Listed entries: Begin

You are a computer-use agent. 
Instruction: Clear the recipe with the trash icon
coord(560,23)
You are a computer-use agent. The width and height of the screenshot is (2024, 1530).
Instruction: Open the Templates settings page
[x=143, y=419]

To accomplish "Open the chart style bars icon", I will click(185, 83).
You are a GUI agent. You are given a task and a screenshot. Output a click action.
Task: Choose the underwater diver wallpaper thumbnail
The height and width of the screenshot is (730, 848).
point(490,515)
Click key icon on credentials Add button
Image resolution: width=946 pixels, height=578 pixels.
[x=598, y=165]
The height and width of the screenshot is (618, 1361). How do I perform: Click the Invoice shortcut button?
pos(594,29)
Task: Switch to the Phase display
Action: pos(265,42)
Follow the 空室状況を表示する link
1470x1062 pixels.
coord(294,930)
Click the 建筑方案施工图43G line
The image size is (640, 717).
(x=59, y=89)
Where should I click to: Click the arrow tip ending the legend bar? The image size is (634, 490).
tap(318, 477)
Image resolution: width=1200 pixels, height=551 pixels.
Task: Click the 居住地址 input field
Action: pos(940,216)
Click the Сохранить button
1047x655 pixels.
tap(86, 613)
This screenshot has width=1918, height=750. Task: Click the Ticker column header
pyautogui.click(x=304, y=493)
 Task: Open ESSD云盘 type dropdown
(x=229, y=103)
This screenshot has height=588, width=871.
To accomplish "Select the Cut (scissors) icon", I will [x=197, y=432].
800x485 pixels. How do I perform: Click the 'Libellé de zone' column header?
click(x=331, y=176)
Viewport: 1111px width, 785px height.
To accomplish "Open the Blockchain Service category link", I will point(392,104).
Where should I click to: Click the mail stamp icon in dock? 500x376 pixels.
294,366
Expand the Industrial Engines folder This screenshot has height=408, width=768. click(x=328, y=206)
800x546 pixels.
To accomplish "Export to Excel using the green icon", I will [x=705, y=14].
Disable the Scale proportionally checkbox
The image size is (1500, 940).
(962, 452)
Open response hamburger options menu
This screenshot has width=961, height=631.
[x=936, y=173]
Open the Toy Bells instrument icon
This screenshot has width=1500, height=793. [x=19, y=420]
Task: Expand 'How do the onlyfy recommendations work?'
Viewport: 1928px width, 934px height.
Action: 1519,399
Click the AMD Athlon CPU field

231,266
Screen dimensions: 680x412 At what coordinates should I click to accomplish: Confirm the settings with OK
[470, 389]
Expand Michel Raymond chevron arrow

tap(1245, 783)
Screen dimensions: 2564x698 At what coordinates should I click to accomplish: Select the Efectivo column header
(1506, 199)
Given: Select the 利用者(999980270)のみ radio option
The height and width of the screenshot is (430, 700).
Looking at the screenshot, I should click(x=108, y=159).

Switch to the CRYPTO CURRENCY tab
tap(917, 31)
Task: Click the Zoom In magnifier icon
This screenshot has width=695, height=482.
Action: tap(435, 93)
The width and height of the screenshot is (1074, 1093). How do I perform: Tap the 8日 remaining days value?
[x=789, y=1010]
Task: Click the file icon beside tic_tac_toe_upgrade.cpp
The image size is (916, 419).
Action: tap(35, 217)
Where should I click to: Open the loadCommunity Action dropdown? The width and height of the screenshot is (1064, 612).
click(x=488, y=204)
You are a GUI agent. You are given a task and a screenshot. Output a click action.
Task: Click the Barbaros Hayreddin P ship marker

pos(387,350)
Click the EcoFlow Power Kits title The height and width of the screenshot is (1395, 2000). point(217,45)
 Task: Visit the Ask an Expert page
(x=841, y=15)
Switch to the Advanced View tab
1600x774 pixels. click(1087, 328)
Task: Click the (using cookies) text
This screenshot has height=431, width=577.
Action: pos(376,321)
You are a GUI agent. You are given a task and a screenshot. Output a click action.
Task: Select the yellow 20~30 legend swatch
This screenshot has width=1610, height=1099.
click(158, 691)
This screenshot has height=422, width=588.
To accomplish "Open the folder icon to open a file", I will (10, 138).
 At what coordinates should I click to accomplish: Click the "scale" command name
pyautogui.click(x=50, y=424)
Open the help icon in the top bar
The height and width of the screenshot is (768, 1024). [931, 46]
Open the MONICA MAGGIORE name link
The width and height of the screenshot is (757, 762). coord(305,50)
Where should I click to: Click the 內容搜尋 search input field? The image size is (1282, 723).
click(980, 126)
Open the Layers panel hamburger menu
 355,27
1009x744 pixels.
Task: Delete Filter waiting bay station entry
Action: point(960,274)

Listed entries: End

● **Activity**
In the entries above, the lines between the one holding "Screen dimensions: 680x412" and the one holding "Task: Click the file", inclusive, are to be printed exactly as written, and those alone.

● **Exercise answer**
Screen dimensions: 680x412 At what coordinates should I click to accomplish: Confirm the settings with OK
[470, 389]
Expand Michel Raymond chevron arrow

tap(1245, 783)
Screen dimensions: 2564x698 At what coordinates should I click to accomplish: Select the Efectivo column header
(1506, 199)
Given: Select the 利用者(999980270)のみ radio option
The height and width of the screenshot is (430, 700).
Looking at the screenshot, I should click(x=108, y=159).

Switch to the CRYPTO CURRENCY tab
tap(917, 31)
Task: Click the Zoom In magnifier icon
This screenshot has width=695, height=482.
Action: tap(435, 93)
The width and height of the screenshot is (1074, 1093). How do I perform: Tap the 8日 remaining days value?
[x=789, y=1010]
Task: Click the file icon beside tic_tac_toe_upgrade.cpp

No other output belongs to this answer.